[Required work] Write the listing out again word for word, excluding any pictures.

[Supplied entries]
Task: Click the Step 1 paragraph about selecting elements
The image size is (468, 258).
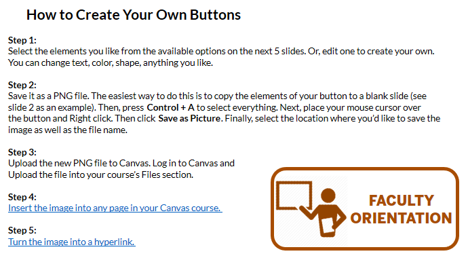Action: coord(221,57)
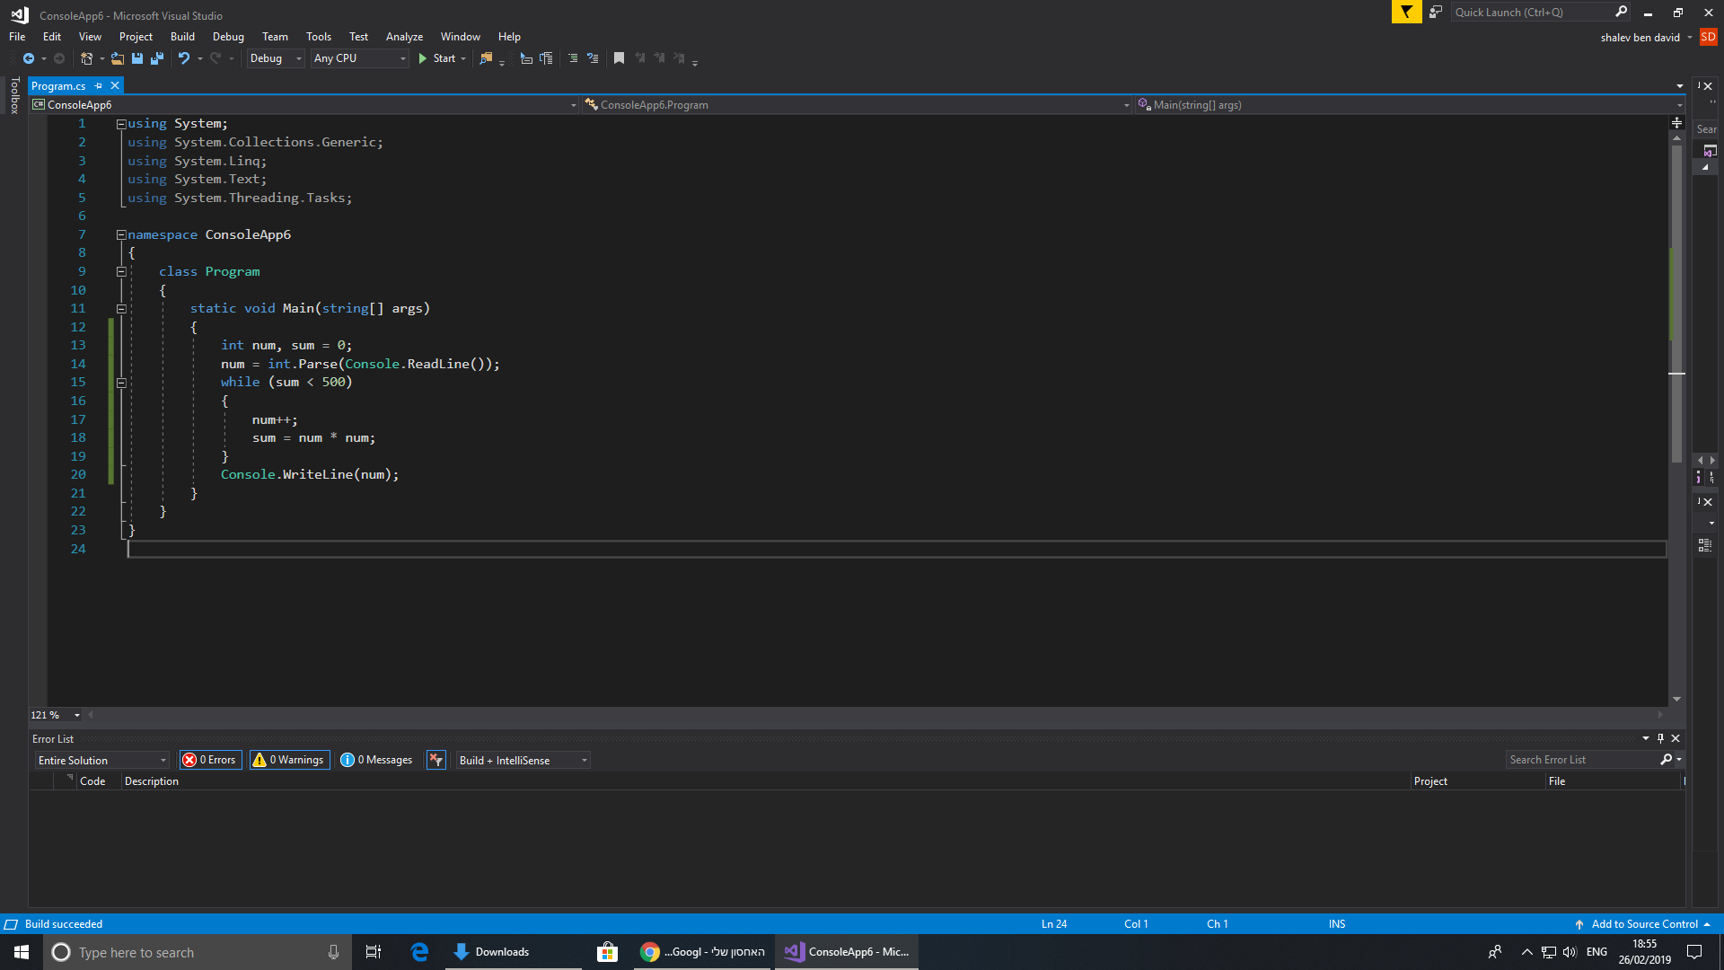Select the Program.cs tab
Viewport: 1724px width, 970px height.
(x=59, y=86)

[Answer to this task]
Task: Click the Step 1 paragraph about selecting elements
The image size is (468, 258).
Action: coord(221,57)
Select the Program.cs tab
Viewport: 1724px width, 970px height.
(x=59, y=86)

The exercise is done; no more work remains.